The new business cycle
- this new prolonged
expansion attributed to either the new monetarism or Reaganomics
- can be more understood in terms of Keynes. John
Maynard Keynes was
a British big guy - they dub 'Sir' - who in the Great Depression
era proposed that a nation-state, which controls the production
of money anyhow, could borrow up the kazoo and spend it in ways
that would get businessmen off their tuffs and their machines
cranked up and people back at work and everybody would be happy
again. At that time, though, it took Hitler to get politicians
off their tuffs first. This time around it took Ronald
Reagan.
Reagan himself,
of course, praised 'supply-siders' - it would be investors who
led the expansion, he promised. But investors themselves relied
on a large federal deficit and low interest rates to create a
huge sum of money to invest. As long as wages are kept down,
and it isn't taxed, most of it remains as profit to be reinvested
again and again at a feverish pitch, raising - as we have witnessed
- a lot of bull in the stock markets.
Theoretically,
Keynes is quite right. If one conceives of a national - or, presently,
a global - economy as a vast economic machine, like a table saw
or tractor, it is quite logical to borrow to buy that machine
provided it can produce enough money to pay back its loan and
hopefully make a little extra.

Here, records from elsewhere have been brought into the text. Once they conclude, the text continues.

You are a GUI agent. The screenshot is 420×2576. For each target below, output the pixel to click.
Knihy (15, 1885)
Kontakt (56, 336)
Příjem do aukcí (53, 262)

In this same way, a
huge federal deficit feeding a rising stock market creates
more taxable revenue which, even at reduced tax rates, can pay
off that debt and maybe earn a little extra. But, as with the
table saw or tractor, a prudent businessman would hope to do
so before it is junk. This is where the notion of business cycle
is so important.
We have, as a
nation-state, reached the level in this economic expansion -
this business cycle - that we no longer have to borrow to charge
it up. On the basis of these higher earnings, the President and
the collective Congress are able to put forth annual budgets
which are approaching some balance - but we have yet to reach
a point where we begin to pay it off. The critical factor in
this grand enterprise is its duration, after which we again have
to borrow to 'prime the pump.' Being so heavily invested in automobiles
and warheads, we should consider this cycle not, as is the basis
of election year strategists, as lasting 5 - 20 years, but consider,
as did the Nathan Forrester model, in terms of century
or two.
Many commentators
today have taken to speaking of the business cycle as if it had
its own life of its own, like a god or demon. But in fact it
is a composite of many factors - technology, which is to say
a particular mix of capital and labor, geopolitical stability
or lack thereof, and environmental
constraints. An ill or illiterate population, for example,
would likely have an affect on economic production, as would
a polar meltdown.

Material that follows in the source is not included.